In the event of a tornado, abandon car and seek a sturdy shelter or low-lying area.
If officials tell you to evacuate, do so. Take emergency pack, supplies and personal documents and identification for each family member.
If caught outdoors, seek shelter in a low-lying area away from trees and free standing objects which may topple over or attract lightning. Be alert for flash floods if you seek shelter in a low lying area or ditch.
When is it over? One can apply the 30-30 rule as a guide. Remember that lighting is associated with all thunderstorms and lighting kills more Canadians (10) each summer than tornadoes. The odds of being struck by lightning in Canada are lower than one in a million but who wants to win this lottery? One lightning guideline is the "30-30" rule: Take appropriate shelter when you can count 30 seconds or fewer between lightning and thunder, and remain sheltered for 30 minutes after the last thunder.

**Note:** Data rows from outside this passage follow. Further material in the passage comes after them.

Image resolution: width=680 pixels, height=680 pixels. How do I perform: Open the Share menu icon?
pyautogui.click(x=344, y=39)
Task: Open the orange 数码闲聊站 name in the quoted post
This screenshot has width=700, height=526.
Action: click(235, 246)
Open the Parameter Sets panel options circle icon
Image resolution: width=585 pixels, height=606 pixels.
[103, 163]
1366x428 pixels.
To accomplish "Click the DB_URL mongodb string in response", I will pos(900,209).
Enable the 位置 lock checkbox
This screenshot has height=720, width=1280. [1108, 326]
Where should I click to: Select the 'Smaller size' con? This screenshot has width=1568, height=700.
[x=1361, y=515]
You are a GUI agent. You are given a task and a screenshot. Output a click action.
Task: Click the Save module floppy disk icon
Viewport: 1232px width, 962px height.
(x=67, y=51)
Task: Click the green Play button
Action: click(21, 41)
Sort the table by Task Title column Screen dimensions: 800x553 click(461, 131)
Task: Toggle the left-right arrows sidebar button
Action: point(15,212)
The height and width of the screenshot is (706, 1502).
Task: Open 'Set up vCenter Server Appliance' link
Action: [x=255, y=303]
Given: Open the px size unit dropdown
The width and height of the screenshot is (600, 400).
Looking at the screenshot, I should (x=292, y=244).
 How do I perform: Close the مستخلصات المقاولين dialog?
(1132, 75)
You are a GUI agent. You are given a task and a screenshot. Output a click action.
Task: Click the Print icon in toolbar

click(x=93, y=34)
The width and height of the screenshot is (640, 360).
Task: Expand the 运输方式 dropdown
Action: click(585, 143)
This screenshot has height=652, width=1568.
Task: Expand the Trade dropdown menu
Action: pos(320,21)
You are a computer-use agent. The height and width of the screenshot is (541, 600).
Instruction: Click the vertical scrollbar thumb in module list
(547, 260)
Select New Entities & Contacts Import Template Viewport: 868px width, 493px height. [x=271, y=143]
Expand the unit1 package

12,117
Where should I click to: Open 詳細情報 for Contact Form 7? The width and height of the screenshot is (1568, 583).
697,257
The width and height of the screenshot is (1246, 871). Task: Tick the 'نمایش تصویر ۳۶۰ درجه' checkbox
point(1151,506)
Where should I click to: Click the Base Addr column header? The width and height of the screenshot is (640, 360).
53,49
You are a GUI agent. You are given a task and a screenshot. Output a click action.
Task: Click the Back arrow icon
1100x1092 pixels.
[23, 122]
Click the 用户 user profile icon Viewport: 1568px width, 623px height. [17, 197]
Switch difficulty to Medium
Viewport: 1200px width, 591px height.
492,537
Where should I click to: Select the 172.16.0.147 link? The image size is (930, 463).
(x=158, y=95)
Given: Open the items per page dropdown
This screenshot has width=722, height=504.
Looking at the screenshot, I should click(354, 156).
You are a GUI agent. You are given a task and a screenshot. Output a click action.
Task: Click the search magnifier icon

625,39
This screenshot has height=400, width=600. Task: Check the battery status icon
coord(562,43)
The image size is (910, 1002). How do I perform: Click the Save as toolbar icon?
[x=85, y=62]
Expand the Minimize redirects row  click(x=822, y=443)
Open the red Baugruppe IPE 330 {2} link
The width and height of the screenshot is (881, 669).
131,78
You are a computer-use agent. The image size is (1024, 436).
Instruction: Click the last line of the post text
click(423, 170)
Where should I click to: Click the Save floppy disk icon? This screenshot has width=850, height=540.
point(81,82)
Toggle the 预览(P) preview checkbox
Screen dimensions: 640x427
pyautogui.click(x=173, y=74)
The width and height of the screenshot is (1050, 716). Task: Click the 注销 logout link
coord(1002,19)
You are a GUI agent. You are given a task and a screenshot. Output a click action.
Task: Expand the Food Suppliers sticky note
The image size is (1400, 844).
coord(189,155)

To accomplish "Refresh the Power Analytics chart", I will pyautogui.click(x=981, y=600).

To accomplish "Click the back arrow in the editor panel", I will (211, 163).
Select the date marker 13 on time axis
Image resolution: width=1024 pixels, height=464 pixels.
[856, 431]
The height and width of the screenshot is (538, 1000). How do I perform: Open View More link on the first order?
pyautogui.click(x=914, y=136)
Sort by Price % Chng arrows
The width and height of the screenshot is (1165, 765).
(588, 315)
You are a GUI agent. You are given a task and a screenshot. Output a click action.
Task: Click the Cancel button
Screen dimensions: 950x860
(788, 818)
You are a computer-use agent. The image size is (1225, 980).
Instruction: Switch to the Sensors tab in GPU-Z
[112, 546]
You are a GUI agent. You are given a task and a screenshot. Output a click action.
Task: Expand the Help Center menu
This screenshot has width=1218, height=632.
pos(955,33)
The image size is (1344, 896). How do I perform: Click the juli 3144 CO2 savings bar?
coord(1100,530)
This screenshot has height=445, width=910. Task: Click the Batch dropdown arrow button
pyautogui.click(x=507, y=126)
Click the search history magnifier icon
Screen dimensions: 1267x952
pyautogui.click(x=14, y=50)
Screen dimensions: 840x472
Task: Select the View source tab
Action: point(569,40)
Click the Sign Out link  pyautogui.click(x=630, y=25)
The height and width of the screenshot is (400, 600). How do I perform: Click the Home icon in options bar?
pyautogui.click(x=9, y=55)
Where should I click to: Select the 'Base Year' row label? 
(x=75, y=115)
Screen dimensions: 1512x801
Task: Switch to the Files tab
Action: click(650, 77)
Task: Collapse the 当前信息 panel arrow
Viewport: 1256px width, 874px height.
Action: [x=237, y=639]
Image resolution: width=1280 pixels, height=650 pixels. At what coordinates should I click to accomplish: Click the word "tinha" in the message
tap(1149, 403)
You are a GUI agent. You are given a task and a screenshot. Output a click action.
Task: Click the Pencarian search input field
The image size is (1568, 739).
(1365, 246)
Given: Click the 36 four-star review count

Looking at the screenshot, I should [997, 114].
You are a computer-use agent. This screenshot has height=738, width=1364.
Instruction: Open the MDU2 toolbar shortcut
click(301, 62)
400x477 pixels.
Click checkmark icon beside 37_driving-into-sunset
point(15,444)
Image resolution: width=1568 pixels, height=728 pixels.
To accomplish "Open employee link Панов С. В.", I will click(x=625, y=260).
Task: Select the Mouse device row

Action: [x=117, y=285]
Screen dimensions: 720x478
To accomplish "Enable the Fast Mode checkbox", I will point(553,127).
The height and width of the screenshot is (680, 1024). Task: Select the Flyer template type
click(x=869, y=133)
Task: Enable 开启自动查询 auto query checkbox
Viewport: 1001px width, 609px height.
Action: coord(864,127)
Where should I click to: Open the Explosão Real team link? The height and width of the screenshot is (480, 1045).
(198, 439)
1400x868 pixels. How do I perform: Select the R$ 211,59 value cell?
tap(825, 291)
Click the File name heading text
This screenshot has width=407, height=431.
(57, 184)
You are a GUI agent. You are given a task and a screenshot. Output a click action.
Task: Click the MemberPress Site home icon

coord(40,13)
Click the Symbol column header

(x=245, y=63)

After it is all over and it is safe, there is plenty of time for pictures and to relay the information to Environment Canada so that the event actually gets included into the severe weather database and is not one of the 90%. A new approach this year is the following email address which goes directly to the Ontario Storm Prediction Centre – “firstname.lastname@example.org”. Your observations will be noted and someone will get back to you as soon as possible. Mention “Thousand Islands Life” and this article so they will know how you discovered this brand new email address (email@example.com)
Have a safe, convective summer!
by Phil the Forecaster
Phil the forecaster, is a well known as a meteorologist working for Environment Canada and specializing in severe weather forecasting. This is Phil's the second article about the weather. Snow Squalls and Other Joys appeared in February '09. In April we featured Phil's artwork in Artist, Phil Chadwick. Phil's credential's are impressive.
Phil's artworks are depictions of personal experiences. They hang in many private and corporate collections. (One of these is Gallery Streetsville in Mississauga, Ontario). Several magazines and calendars have used his work. Phil is also an occasional writer for Harrowsmith and other nature oriented magazines. Weather stories and art, both from a impressionistic but realistic perspective, get into print as often as possible! He has just completed a book: The Weather of Ontario, which is scheduled for print in 2009.
He works out of an office in Boulder, Colorado, and or in the Toronto office of the Meteorological Service of Canada (MSC) and Environment Canada, However if you are lucky, you will find him in the Thousand Islands or on a river, lake or stream throughout the summer with his canoe and his paints.